Эллисон приподнялась, чтобы посмотреть ему в глаза:
– Да, это так. Спенсер. Я всегда была уверена, что Энн успешно выйдет замуж и у нее будут образцовые дети. Меня же или бросят у самого алтаря, или как-нибудь еще втопчут в грязь. Поэтому никогда даже не делала попытки участвовать в том, что могло завершиться неудачей. Я отгородилась от мужчин, пока…
Она запнулась и отвела в сторону глаза.
– Пока не встретила меня, – спокойно досказал Спенсер.
– Да.
– Я больше не позволю тебе прятаться в эту скорлупу и в свои чудовищные платья.
Ее подбородок вызывающе вздернулся.
– Ты только посмотри, к чему привели тебя твои необдуманные ухаживания! Посмотри, в какую историю ты влип!

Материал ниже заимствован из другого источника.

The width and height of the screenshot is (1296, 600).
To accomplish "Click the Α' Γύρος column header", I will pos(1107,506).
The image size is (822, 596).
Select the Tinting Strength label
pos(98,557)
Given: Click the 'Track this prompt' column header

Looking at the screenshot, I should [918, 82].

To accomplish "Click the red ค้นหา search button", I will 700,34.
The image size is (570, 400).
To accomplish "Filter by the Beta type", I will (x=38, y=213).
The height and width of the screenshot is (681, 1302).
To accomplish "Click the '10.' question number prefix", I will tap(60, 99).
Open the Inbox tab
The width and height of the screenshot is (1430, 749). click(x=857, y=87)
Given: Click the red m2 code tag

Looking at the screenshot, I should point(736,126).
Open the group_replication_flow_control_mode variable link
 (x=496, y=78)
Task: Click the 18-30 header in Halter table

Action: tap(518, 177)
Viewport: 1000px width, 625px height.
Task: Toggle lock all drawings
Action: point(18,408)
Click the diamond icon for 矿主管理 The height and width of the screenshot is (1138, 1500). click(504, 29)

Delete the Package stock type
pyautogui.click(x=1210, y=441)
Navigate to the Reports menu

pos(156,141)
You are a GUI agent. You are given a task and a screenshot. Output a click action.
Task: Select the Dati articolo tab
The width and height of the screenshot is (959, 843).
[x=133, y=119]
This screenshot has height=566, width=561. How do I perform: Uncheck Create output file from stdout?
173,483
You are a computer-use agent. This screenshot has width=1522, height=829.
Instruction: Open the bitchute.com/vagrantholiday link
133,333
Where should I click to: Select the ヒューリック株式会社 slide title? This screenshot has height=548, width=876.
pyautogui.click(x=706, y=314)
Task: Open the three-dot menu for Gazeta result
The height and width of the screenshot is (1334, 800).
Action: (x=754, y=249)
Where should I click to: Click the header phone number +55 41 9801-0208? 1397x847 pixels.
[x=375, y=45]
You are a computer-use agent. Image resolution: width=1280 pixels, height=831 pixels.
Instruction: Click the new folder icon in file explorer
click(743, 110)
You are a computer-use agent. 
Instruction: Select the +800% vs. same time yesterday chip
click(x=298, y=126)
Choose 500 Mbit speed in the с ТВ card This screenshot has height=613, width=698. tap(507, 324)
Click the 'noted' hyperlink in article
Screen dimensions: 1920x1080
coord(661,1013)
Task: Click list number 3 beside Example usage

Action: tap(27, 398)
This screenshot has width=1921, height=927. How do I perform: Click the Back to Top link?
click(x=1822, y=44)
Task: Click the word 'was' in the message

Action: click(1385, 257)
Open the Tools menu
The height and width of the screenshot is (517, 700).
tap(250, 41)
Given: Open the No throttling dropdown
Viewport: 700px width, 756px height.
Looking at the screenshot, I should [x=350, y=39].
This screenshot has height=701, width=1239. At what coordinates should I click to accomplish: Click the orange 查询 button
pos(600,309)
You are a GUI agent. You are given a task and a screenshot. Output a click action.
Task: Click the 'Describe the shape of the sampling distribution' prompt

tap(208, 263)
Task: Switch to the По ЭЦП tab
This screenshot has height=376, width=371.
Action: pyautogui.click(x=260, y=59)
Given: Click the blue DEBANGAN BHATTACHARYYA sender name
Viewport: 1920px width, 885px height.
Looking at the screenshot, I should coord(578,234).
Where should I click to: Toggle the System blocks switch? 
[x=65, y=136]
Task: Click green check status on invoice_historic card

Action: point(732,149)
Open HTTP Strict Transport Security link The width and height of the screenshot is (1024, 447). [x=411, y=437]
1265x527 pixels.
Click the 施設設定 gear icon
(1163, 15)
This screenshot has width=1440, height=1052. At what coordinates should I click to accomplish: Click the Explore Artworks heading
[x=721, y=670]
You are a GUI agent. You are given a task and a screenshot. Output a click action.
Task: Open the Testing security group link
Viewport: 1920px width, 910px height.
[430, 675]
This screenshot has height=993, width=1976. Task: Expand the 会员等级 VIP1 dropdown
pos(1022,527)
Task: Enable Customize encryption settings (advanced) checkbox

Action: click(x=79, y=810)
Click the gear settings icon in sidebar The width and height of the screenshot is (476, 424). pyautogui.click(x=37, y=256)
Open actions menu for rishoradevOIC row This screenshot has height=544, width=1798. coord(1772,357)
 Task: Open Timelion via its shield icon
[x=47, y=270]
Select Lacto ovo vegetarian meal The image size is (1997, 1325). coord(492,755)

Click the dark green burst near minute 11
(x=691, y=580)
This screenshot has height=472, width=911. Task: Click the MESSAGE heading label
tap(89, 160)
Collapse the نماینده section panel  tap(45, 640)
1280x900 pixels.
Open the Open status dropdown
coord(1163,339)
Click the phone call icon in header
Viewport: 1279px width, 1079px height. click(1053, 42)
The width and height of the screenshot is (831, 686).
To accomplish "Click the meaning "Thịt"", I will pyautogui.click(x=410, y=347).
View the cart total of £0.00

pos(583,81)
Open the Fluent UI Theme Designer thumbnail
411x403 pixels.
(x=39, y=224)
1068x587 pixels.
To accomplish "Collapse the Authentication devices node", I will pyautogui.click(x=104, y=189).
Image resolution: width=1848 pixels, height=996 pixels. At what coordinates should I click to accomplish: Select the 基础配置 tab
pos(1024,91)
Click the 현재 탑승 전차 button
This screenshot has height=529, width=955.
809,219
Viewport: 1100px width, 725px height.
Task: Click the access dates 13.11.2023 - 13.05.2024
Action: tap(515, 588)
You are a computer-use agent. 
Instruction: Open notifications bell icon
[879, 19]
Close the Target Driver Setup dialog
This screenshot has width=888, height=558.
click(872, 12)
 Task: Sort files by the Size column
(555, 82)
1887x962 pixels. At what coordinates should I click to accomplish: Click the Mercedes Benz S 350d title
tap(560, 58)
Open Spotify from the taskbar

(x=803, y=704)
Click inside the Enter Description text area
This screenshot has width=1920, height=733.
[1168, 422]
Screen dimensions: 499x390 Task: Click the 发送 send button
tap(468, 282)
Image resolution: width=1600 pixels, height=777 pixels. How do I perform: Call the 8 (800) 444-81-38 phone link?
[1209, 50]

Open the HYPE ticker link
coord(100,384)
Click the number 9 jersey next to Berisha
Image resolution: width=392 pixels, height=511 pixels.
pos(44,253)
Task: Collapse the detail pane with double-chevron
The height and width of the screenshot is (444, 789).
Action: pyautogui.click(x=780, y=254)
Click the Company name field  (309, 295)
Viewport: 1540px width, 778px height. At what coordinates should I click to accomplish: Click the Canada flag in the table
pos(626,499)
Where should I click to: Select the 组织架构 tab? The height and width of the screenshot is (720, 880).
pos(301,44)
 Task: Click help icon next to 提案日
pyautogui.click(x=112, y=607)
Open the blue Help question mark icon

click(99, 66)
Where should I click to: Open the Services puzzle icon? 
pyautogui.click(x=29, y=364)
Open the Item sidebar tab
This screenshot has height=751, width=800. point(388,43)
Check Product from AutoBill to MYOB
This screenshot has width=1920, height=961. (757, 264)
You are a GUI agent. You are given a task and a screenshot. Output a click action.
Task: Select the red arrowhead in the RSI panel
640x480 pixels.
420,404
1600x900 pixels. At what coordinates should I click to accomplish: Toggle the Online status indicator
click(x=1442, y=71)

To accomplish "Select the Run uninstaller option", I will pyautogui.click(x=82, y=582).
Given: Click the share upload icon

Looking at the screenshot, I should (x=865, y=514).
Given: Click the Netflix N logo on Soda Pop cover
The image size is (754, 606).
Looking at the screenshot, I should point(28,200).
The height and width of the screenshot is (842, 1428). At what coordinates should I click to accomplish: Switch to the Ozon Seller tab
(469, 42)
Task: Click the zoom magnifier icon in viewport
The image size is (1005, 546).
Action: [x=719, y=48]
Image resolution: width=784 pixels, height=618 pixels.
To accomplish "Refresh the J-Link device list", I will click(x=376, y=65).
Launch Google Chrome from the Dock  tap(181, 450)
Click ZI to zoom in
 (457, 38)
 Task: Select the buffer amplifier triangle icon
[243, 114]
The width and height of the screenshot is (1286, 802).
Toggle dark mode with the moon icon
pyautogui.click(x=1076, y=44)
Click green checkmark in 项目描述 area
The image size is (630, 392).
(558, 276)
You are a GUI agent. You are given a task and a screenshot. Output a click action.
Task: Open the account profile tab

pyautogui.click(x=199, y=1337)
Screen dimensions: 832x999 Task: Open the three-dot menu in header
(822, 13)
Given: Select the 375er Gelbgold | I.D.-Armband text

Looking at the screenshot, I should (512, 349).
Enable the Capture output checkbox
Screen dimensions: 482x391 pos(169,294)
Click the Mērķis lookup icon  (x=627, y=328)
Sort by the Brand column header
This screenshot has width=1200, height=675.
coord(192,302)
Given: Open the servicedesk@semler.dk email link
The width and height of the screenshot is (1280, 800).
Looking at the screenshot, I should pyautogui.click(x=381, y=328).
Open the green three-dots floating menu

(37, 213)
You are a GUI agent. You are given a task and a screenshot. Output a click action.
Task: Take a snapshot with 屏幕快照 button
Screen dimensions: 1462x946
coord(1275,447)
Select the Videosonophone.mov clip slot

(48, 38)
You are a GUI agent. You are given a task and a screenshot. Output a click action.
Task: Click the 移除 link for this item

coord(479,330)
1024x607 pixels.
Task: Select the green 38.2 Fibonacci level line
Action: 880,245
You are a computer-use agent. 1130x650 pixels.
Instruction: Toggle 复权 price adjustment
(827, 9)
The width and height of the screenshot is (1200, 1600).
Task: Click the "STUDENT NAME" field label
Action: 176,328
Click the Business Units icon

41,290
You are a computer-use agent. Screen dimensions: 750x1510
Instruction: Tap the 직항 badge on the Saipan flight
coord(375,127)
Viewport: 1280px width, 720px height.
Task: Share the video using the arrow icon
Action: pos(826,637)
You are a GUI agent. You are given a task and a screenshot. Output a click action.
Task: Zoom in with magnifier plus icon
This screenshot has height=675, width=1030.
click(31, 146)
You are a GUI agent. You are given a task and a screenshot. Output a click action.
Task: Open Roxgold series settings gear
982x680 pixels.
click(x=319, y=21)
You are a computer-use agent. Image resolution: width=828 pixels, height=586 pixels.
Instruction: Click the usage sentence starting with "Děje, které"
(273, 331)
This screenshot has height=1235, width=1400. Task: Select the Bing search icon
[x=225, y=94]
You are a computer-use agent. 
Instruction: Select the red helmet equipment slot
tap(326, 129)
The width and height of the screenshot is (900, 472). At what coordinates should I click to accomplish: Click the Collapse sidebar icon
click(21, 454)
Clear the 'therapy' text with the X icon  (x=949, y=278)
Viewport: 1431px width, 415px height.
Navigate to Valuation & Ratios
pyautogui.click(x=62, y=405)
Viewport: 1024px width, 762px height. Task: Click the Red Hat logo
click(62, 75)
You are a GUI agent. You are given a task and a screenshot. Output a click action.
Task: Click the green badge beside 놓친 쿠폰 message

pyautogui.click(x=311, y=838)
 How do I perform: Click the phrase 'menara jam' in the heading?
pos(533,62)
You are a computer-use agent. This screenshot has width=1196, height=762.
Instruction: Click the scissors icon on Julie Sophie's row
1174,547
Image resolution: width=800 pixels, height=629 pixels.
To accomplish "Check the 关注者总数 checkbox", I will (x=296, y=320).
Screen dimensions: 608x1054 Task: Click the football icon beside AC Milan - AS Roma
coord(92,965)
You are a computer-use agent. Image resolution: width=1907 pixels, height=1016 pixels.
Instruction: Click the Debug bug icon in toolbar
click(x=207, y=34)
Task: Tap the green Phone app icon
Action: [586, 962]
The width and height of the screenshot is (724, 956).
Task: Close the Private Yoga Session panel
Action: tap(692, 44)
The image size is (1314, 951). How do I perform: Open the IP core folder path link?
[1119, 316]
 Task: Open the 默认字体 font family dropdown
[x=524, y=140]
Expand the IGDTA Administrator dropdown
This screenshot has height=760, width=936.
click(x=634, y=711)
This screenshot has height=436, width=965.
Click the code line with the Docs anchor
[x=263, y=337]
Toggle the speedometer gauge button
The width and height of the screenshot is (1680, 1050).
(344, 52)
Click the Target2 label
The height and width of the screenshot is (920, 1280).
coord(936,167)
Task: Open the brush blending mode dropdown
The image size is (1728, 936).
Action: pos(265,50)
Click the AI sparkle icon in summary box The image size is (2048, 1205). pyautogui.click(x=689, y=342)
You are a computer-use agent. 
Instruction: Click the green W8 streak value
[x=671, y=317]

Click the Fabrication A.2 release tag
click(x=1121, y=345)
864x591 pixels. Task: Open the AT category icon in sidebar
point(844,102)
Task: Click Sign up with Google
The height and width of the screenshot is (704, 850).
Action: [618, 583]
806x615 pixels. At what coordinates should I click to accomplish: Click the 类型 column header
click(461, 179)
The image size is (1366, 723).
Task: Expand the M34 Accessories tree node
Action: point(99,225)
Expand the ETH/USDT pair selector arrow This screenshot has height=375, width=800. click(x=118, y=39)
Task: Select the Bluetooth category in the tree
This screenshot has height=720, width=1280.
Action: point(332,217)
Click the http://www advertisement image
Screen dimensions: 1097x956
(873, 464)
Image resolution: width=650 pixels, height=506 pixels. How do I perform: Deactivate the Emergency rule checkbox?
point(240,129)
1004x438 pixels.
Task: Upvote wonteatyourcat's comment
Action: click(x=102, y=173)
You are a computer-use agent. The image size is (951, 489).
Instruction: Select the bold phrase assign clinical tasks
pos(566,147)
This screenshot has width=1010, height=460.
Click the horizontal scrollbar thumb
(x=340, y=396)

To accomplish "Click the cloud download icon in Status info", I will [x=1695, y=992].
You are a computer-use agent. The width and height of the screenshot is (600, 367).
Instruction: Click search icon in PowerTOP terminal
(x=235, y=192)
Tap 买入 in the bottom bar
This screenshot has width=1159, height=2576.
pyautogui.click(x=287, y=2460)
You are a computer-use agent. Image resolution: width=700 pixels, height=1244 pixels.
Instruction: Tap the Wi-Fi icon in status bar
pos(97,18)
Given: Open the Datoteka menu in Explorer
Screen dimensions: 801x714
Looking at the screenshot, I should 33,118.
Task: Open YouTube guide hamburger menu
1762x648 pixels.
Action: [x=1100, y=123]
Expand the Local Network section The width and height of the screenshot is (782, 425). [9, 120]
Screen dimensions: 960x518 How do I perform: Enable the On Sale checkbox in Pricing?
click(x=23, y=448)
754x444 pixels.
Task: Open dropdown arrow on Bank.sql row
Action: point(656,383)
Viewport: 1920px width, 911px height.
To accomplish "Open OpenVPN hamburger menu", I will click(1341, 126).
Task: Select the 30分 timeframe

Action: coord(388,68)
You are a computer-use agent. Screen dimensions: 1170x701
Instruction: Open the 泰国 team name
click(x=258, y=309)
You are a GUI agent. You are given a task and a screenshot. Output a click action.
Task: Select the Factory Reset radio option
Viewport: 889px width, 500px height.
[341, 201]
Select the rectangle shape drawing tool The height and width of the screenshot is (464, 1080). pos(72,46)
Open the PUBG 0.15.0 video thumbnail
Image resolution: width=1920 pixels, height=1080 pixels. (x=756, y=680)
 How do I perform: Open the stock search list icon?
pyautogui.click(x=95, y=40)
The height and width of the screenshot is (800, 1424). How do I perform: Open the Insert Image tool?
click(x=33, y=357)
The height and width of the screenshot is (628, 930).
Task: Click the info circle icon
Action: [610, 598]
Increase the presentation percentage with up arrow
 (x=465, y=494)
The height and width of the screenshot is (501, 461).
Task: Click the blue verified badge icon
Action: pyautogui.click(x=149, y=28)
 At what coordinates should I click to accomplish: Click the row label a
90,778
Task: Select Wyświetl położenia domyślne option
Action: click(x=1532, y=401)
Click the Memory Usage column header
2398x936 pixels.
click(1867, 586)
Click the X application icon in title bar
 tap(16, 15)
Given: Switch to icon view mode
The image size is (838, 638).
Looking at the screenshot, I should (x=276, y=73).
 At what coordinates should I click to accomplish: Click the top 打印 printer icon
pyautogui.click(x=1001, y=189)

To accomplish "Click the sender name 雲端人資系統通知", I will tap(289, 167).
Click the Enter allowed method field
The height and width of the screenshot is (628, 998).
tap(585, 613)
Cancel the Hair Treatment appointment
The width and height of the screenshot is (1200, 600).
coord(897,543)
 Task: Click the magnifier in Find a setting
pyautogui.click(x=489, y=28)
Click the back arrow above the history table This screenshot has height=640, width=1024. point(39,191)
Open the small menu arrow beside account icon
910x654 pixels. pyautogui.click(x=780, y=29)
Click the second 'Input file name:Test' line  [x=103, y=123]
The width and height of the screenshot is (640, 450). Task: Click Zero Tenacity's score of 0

Потасовка, которую они затеяли, закончилась тем, что Эллисон оказалась под Спенсером. Глядя на нее сверху, он сказал:
– Действительно, ты только посмотри, в какую передрягу я попал! Чувствуешь, как я страдаю? – Поскольку Спенсер прижимался к Эллисон всем телом, она отлично поняла, что именно он имеет в виду. Глаза затуманились желанием. Спенсер поцеловал ее в шею. – Неужто ты думаешь, что я заварил бы всю эту кашу, если бы не считал тебя самой красивой и желанной женщиной?